With one slender, unforgettable, indolent hand, she beckoned to me imperiously.

I obeyed her order—I moved towards the staircase leading to the floor above. I had begun to go up when I heard the street door close....

CHAPTER FORTY-EIGHTH

I REALLY AWAKEN

“Nine o’clock, sir. Are you ready for your tea?”

I opened my eyes and stared into the face of Betts. Upon a salver he carried the morning papers and a pile of correspondence. Placing them upon the table, he crossed and drew back the curtains before the windows.

“A beautiful morning again, sir,” he went on; I hope this will continue until the happy day.”

I sat up.

“Shall I bring your tea, sir?”

“Yes, please do.”

As that venerable old scoundrel, whose job was one of those which every butler is looking for, went out of the room, I stared about me in search of my dressing gown.

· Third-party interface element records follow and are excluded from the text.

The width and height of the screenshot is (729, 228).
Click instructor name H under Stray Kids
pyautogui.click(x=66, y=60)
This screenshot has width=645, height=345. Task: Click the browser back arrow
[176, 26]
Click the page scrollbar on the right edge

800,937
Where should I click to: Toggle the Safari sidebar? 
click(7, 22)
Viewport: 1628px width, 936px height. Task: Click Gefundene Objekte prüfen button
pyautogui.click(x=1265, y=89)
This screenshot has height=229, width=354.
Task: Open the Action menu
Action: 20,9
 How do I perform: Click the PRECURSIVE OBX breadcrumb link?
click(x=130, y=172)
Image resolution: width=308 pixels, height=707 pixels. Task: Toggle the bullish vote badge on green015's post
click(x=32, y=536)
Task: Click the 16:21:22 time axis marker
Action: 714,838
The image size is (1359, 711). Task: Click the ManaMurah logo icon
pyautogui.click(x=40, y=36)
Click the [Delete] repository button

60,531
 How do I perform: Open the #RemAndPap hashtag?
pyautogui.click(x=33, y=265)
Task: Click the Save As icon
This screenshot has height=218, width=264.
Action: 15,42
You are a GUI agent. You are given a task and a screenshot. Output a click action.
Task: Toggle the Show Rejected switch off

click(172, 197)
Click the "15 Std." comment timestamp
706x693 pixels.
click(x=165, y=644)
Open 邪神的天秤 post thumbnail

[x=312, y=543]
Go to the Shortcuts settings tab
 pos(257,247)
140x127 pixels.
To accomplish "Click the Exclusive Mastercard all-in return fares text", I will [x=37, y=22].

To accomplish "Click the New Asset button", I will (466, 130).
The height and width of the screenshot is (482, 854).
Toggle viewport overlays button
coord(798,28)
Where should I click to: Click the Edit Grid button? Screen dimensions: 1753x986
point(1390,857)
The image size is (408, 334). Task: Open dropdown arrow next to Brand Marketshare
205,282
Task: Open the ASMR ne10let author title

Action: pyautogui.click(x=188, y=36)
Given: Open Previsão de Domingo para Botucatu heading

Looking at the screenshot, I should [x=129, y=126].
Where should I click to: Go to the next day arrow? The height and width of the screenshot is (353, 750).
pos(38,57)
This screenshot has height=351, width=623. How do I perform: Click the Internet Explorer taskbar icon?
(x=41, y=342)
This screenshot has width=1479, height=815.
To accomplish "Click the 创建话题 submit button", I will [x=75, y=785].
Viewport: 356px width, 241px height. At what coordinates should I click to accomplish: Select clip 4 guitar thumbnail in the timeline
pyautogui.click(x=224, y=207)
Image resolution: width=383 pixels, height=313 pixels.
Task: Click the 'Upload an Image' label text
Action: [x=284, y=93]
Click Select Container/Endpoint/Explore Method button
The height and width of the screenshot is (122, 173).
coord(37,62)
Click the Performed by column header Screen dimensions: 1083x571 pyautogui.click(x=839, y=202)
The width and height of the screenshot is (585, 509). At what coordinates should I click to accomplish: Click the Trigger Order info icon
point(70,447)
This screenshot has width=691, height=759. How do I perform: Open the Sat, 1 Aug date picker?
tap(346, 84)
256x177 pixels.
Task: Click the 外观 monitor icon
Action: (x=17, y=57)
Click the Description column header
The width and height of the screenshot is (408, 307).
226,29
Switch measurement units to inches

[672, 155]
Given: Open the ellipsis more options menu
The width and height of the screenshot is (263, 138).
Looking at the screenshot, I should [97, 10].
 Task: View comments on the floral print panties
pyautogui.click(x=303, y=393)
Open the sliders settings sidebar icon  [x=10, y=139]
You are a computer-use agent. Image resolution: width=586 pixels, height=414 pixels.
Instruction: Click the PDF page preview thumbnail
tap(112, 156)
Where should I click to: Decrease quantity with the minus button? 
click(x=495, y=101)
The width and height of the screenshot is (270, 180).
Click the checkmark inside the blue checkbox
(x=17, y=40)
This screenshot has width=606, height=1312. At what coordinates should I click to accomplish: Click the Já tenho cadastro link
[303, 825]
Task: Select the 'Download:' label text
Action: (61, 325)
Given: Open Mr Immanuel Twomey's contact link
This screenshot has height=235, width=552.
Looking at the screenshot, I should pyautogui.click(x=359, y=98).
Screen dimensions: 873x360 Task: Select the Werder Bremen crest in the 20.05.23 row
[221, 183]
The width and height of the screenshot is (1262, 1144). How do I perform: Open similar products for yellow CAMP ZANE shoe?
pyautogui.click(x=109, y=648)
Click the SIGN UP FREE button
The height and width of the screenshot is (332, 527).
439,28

There it was, thrown over the back of an armchair—upon which also I saw my dress clothes. I jumped out of bed, put on the old Arab slippers, and then the dressing gown.

Never in my life had I been visited by so singular, so vivid a dream...a dream? Where had dreaming left off? I must make notes while the facts were clear in my memory.

I went out and down to the library; grabbed a writing pad and a pencil. I was on the point of returning upstairs when that query, “Where had dreaming left oft?” presented itself in a new aspect.

Dropping pad and pencil, I hurried along the gallery and into the Museum Room....

I could not forget that Petrie, that man of scientific mind, had once endeavoured to shoot his oldest friend, Sir Denis, under some damnable influence controlled by Dr. Fu Manchu. And had I not myself seen Rima, actuated by the same unholy power, obeying the deathly orders of Fah Lo Suee?

The Museum Room looked exactly as I had left it—except that Betts, or one of the maids, had cleaned the ash tray in which I remembered having placed the stub of a cigarette. The table prepared for my eleven o’clock appointment was in order. Everything was in order.

And—that which above all engaged my particular attention—the small case containing the relics ofMokanna showed no signs of disturbance. There were the mask, the plates, and the sword.

I returned to the library for pencil and writing pad. If I had dreamed, it had been a clairvoyant dream, vivid as an actual experience. It had given me certain knowledge which might prove invaluable to Nayland Smith.

Perhaps analysis of that piece of slender twine which I knew was in Sir Denis’s possession would show it to be indeed composed of spider web. I wondered if the mystery of the forcing of the safe on the Indramatra had been solved for me. And I wondered if the liquid smelling strongly of mimosa which still remained in that spray found upon the dead Negro in Ispahan would respond to any test known to science?